Note: While this book was published in 2003, it is a classic that VTH readers will want to make the acquaintance of, if they haven’t already!

When someone comes up with a fresh and startling way of looking at our world, you can bet that it is drawn from a combination of sources, fields, and disciplines. Gary Snyder has done just this with The Practice of the Wild: Essays joining his backgrounds in mythology, history, religion, literature, anthropology, language, and natural history. The result is a series of interlocking essays that present new approaches and methods for recovering our shared world.

Snyder approaches “nature” from oblique angles, sometimes leaping across a boulder field, sometimes running switchbacks up a trail, and sometimes traveling down the mountain rather than up. The project of the entire book is clear, however: “Is it possible that a society as a whole might stay on better terms with nature, and not simply by being foragers?” In essays like “The Place, The Region, and the Commons” and “Good, Wild, Sacred” he gives possibilities for that interaction. Read more of this review here.

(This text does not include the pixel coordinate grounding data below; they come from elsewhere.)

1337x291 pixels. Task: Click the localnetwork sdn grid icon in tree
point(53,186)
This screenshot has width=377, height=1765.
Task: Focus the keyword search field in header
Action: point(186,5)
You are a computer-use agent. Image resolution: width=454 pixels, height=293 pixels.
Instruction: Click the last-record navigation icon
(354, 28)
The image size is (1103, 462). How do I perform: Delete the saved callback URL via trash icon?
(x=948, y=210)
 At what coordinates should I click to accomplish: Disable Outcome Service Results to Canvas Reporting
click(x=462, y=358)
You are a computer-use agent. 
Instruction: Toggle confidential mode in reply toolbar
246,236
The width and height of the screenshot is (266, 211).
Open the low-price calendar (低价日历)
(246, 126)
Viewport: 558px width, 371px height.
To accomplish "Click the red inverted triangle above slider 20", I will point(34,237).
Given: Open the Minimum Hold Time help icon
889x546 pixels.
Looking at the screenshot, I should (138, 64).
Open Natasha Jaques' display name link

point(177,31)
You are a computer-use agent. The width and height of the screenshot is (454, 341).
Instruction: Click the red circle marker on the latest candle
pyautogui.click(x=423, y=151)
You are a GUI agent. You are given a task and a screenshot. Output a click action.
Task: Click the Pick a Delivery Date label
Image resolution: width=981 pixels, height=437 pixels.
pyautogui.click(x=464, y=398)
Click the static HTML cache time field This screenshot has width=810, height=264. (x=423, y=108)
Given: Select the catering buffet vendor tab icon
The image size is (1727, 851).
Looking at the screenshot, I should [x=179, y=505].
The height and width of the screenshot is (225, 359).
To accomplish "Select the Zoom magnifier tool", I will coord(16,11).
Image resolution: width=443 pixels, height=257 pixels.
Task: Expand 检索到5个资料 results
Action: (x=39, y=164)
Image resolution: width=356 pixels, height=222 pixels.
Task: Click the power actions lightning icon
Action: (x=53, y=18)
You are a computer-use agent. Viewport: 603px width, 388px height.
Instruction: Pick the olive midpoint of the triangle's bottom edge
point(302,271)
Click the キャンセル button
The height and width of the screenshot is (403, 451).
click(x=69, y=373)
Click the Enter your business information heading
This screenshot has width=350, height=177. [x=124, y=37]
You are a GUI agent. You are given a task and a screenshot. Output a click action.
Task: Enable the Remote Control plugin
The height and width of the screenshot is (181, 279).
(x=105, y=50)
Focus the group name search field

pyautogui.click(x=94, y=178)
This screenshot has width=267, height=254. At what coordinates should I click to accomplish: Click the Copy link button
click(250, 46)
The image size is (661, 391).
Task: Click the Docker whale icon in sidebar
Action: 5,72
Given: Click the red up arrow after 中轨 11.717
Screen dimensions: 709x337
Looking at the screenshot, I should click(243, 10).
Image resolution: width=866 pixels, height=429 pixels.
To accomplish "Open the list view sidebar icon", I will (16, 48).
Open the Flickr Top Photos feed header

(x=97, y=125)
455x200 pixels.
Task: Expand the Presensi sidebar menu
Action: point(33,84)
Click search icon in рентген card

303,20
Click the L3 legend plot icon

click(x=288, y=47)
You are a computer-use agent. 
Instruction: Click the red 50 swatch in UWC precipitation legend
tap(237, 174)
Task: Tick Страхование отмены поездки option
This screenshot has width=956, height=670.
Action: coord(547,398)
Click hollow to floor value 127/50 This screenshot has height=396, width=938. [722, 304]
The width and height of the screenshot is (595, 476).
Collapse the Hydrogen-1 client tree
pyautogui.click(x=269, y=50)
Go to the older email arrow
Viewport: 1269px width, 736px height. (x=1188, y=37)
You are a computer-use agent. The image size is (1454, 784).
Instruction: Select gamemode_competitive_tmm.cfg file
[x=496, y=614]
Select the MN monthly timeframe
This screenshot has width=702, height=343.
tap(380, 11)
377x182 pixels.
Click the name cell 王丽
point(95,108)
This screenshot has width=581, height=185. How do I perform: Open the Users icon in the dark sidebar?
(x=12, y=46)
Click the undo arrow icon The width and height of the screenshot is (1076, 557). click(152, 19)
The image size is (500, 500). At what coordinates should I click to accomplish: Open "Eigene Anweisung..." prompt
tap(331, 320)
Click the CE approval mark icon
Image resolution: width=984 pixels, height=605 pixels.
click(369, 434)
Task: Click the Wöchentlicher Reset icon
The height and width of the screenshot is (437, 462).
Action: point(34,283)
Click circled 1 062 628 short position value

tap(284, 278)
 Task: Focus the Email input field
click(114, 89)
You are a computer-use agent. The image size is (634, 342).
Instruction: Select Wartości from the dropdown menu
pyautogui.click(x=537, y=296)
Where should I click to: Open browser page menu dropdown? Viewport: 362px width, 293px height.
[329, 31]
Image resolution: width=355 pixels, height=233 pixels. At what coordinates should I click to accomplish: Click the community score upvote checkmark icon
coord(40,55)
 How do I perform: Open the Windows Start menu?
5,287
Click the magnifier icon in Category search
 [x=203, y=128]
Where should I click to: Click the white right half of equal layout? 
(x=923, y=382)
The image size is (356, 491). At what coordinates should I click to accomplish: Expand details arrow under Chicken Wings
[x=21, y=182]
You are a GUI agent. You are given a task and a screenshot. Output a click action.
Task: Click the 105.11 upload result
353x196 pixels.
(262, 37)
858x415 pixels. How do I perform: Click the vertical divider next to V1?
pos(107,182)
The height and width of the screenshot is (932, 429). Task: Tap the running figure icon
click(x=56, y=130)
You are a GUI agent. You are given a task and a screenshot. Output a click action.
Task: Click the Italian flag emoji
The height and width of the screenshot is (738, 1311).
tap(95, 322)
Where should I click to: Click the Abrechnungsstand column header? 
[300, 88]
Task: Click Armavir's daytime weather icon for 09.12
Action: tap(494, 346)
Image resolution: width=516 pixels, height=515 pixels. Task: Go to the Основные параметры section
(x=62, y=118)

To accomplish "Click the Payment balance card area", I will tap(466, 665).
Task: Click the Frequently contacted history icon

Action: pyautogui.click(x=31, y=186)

The Practice of the Wild: Essays

Beth’s Note: Gary Snyder and Terry Tempest Williams are two contemporary nature writers that I read regularly. Here’s one of my favorite quotes from Gary Snyder:

The point is to make intimate contact with the real world, the real self. Sacred refers to that which takes us out of our little selves into the whole mountains-and-rivers mandala universe…nature is not a place to visit, it is home.